Given that information on Khashoggi’s whereabouts could be corrupted by these disagreements, readers understandably have a hard time following along. But in the event that concrete evidence is found on Khashoggi’s apparent death, readers around the world will feel the gravity of daring to uncover the truth.

The journalist is not treated as a noble hero in other countries, and rarely seen as virtuous in today’s United States — but we have to consider the result of Khashoggi’s work if he had not disappeared.

Through his reporting work and commentary on Saudi leadership, including his column in The Washington Post, he has shown his dissent for Crown Prince Mohammed bin Salman; a man who is known for putting dissenters in prison. Khashoggi is well aware of those who have been killed or imprisoned while fighting for truth. He knows the risks, he understands that people aren’t going to like what he publishes and he resonates with activists around the world.

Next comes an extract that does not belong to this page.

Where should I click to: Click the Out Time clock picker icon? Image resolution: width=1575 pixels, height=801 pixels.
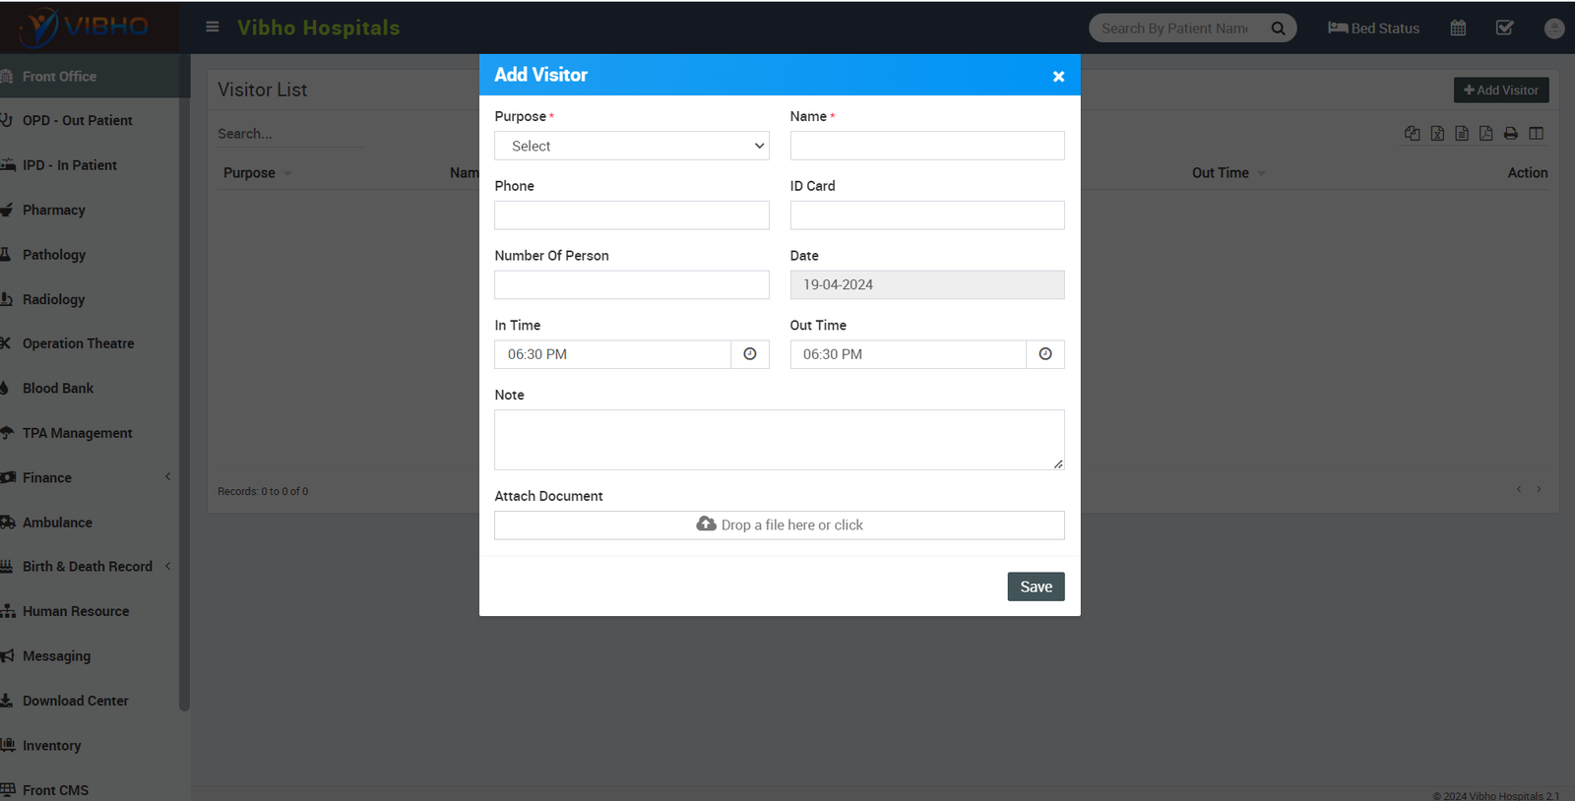pyautogui.click(x=1044, y=354)
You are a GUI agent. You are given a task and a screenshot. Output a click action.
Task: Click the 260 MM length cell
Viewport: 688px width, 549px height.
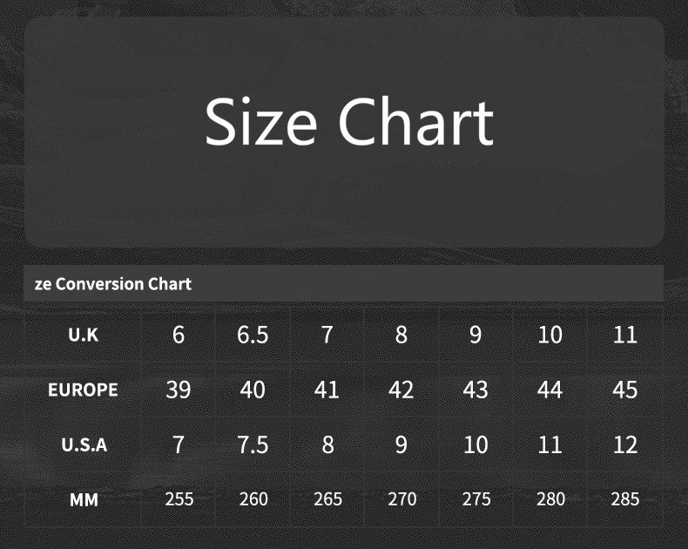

Yet, he never chose to stop working for the sake of his protection. That’s because his work protects the freedom of decision-makers all over the world.

President Donald Trump’s response to this alleged murder has been met with deserved criticism, from Democrats and Republicans.

“Here we go again with you know you’re guilty until proven innocent,” Trump told the Associated Press, comparing the allegations against Saudi Arabia to the allegations against Supreme Court Justice Brett Kavanaugh.

Instead, he believes “rogue killers” killed Khashoggi, “a feeling” he from speaking with the king Salman of Saudi Arabia.

“He said he and his father knew nothing about it. I spoke to the king yesterday, the crown prince, today wanting to know what was going on, what was happening, and he said very strongly that he and his father knew nothing about it but … they’ve already started a major investigation to find out,” Trump said.

This dismissal of the gravity of such an act reflects Trump’s own view of the media and journalists as a whole. A slow and muted response by Trump and his administration,  coupled with his anti-press verbiage — “enemy of the people” — fails to recognize the ever-needed purpose of a journalist.

For a journalist’s job is to serve as the fourth estate of democracy, a bridge between the people and the government, serving as a key check on the powers of local and national communities. Even in countries in which a democratic state is not established, journalism serves the same purpose: To ask the questions the people need the answers for.